Fachoffizier Astrid Biedermann hat Ihre ersten Erfahrungen im Rettungsdienst in der Armee sammeln können. Ihre militärische Ausbildung verfolgte sie im Zivilen weiter und kann dieses Wissen wiederum erfolgreich im Dienst verwenden. Im Spitalbataillon 75 koordiniert sie die Einsätze des Bataillons in Spitälern, Altersheimen und ähnlichen Einrichtungen.

02.10.2019 | PIO Stv Spit Bat 75, Wm Stefan Ledergerber / Komm V

Fachoffizier Astrid Biedermann ist auch im zivilen Leben mit Herzblut im Sanitätsdienst tätig.

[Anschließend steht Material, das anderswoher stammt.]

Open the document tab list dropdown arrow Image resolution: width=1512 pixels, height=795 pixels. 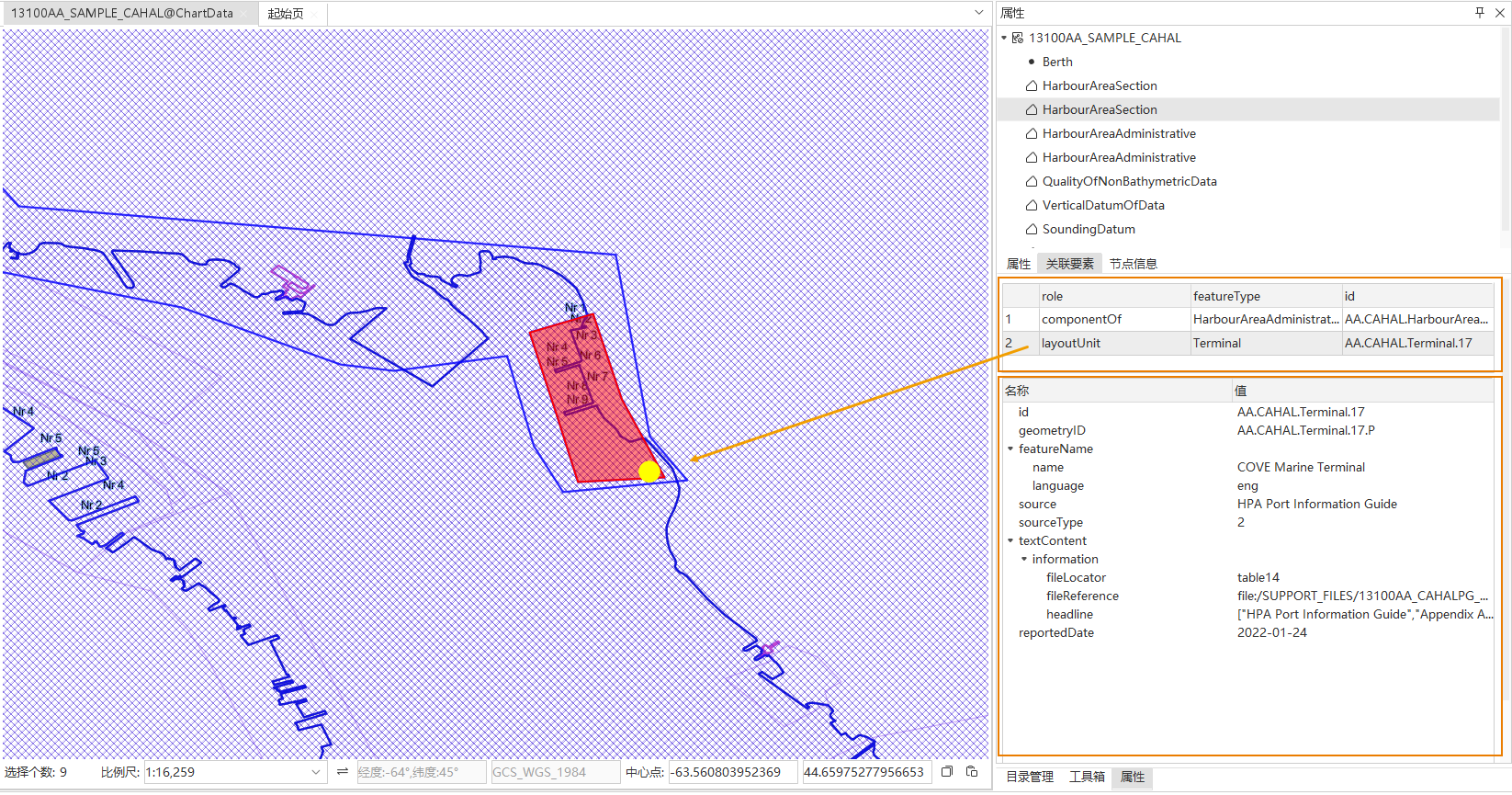tap(979, 13)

Eine Überschwemmung, ein Erdrutsch, eine Pandemie oder auch ein Erdbeben; es gibt viele Szenarien, welche die zivile Gesundheitsversorgung schnell an ihre Grenzen bringen könnten. Für einen solchen Fall stehen vier Spitalbataillone der Schweizer Armee bereit, um die Spitäler und Pflegeinstitutionen im Notfall zu unterstützen. Damit die Zusammenarbeit im Ernstfall auch möglichst reibungslos funktioniert, trainieren die Spitalbataillone in jedem Wiederholungskurs den Einsatz mit einem zivilen Partner. Die Koordination dieser Einsätze übernimmt im Spitalbataillon 75 Fachoffizier Astrid Biedermann.

Ein Leben für die Medizin

Nach der Ausbildung zur Fachangestellten Gesundheit bildete sich Astrid Biedermann zur diplomierten Rettungssanitäterin HF weiter. «Nach der Lehre war ich noch zu jung, um die Ausbildung zur Rettungssanitäterin beginnen zu können, dafür muss man 21 Jahre alt sein und die Fahrprüfung haben», sagt Biedermann. «Aus diesem Grund habe ich mich entschlossen, die Rekrutenschule als Spitalsoldat zu absolvieren. Ich wusste, dass ich in der Armee viel lernen kann, was mir später in der Ausbildung wieder zugutekommt.»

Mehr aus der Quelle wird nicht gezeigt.